So, you can do, you know, the sort of standard investigation. You can look through the graphs and dashboards and you can be quite happy that you have all that and that you can take screenshots and do all that stuff with. But, what the MCP tool brings to the equation is doing a bunch of analysis on stuff for you, right? And it’s like, you know, you can get the screenshots and you can be the big hero and you can say, hey, like, I see this, this and this. Like, you know, when I saw these spikes, I went and I dug in and I found all this stuff going on.
Or you can just have a robot look at that same raw performance data and summarize it all for you, right? There’s all sorts of neat stuff that you can do that makes your job and your workflow a bit easier. What’s also nice is that if you run into something, you can say, hey, go look at this and then go do something else, right?
It’s like a couple of minute context switch to be like, yeah, that spikes bad. And hey, hey robot, tell me what was going on during the spike. You can go do something else. Come back to a summary of what happened during the spike without you having to dig through all 15 different layers of stuff.
So, we got the overview tab and the weights tab, and that’ll show you information about sort of how the server is currently doing and what things are currently waiting on. Then you can, you know, look through the standard expensive queries, look at blocking, stuff like that. And then if you find that, rather if you don’t find your answer there, you can look through deeper metrics that will tell you more about what’s going on on the server.

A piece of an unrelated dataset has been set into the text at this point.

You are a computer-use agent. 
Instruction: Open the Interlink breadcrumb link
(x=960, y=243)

Stuff like memory, blocking, deadlocking, all the other things. And then, you know, you can just put that all sort of together in the way that you would put together any sort of like RCA report. Again, if you want to check this stuff out, this is all available completely for free on GitHub.

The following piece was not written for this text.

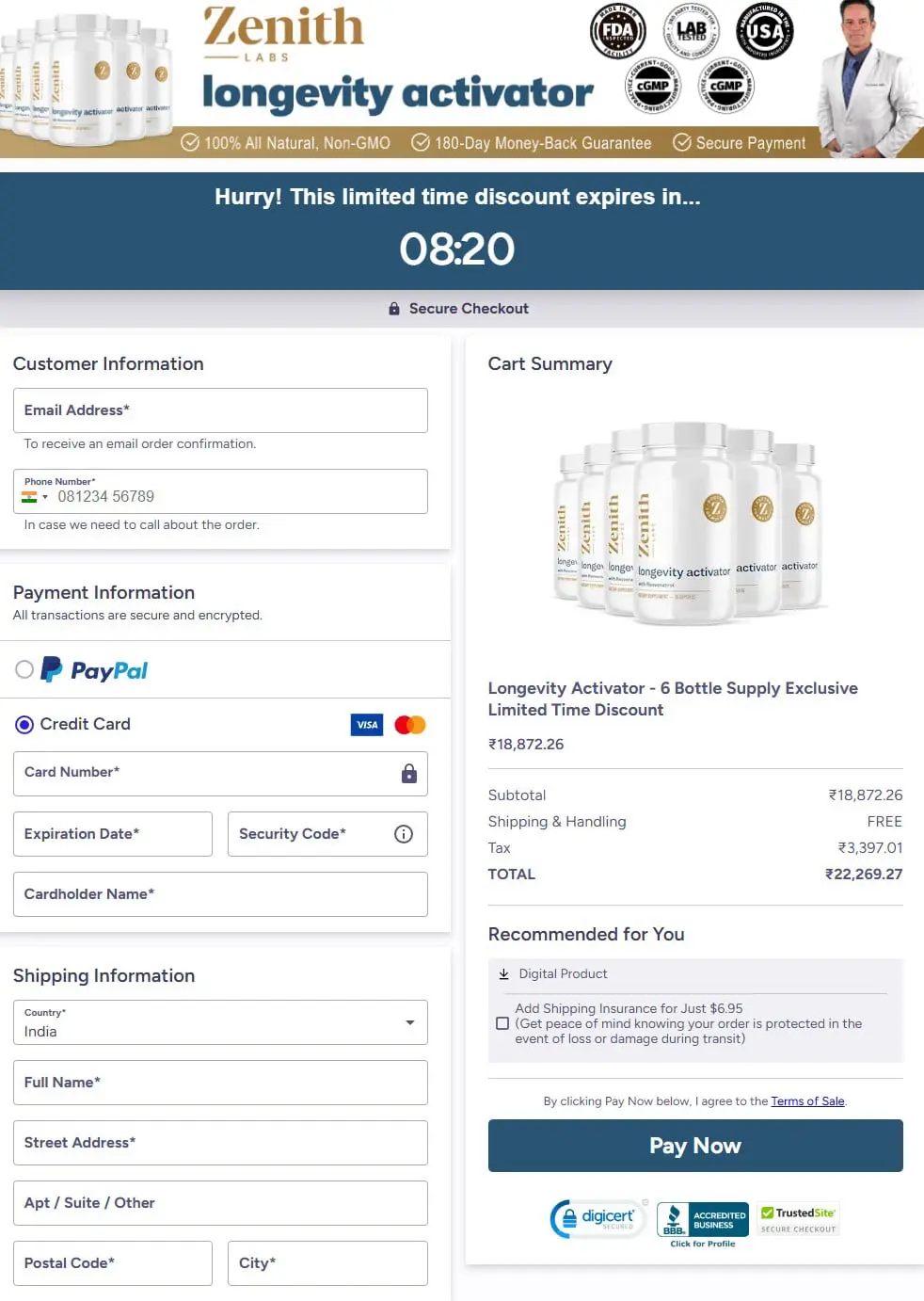Click the Lab Tested badge

coord(692,31)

There’s no email signup required. There’s no telemetry. There’s no phoning home. If you like this project a lot, you can always choose to sponsor it. It’s a nice thing to do. Anyway, that’s about that.
Let’s take a look at, you know, let’s look at the MCP stuff first, because this is me asking the robots to run the TPCC workload. So you caught me there. But this is information from a historical TPCC and TPCH run on March 4th and 5th. And we can see all this stuff going on in here, right?
SQL Server hitting a high CPU window, right? Average CPU 33, peak 81, right? All this stuff kind of nicely just broken down for you. And then it, you know, it’ll break down all the weight stats that happened in there and like sort of the important stuff.
And, you know, give you just sort of a nice way of sort of framing up everything that went on during that. And then it will start telling you about queries that suffered these problems, right? So we have some updates that were blocking. We had a select with an updelock hint.
My goodness, why would you do that? Serializable and updelock. It’s still my heart. And then we have other queries that did a lot of work in other ways, right?
We have some CPU stuff, some long running stuff. So, you know, just things in there that we would, you know, again, all stuff that you like good to include in any sort of RCA report. And then we have stuff about the TPC-H workload.
And look at this thing, knowing exactly which queries are which from that workload. Isn’t that beautiful? It knows what all of them are, right? I mean, there’s a comment in there that says it, but at least it’s nice about that.
And it’s just like, hey, I can identify these things a little bit better, right? So like you get all the stuff in there that you would expect to see. Executions, average CPU, elapsed, total CPU, all this other good stuff.
And then we get some information. Apparently, one of those things gave TempDB some fits. Look at that.
Hoo-wee. We did some work. And then, you know, we get some other stuff there and a nice little summary. So this is stuff that you can do if you opt in to having the MCP servers available for the monitoring tool. You can just go in, start asking questions about your data, and they only look at the performance data.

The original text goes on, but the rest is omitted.